▶ [Your instructions]: From the entries, copy each line that includes "will".

▶ [Data provided]:
==============================
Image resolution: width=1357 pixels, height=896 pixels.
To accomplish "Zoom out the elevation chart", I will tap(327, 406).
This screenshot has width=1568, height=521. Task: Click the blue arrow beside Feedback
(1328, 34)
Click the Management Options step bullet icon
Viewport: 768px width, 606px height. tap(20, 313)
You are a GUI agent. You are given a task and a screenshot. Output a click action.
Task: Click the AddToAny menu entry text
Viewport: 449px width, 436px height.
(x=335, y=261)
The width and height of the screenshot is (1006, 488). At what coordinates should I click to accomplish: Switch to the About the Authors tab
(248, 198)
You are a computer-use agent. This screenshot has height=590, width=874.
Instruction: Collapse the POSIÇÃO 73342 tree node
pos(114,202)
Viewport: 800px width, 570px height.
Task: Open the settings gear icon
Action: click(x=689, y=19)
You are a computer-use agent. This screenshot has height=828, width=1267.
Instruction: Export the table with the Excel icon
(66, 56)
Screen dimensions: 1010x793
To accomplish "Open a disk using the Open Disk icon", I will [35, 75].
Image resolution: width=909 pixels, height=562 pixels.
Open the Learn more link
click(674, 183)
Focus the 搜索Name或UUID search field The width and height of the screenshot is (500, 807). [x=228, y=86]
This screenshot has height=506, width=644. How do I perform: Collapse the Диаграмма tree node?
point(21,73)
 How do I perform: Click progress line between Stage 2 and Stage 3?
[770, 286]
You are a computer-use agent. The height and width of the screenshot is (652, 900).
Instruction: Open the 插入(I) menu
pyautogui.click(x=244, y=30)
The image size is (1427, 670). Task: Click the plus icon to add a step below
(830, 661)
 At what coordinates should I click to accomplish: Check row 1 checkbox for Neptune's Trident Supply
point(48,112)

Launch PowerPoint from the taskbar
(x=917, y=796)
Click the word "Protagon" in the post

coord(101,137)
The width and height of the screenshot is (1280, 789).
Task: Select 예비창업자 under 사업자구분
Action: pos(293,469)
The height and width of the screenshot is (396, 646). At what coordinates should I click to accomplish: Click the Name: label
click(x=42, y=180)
==============================
▶ [Finished exercise]:
To accomplish "Zoom out the elevation chart", I will tap(327, 406).
To accomplish "Open a disk using the Open Disk icon", I will [35, 75].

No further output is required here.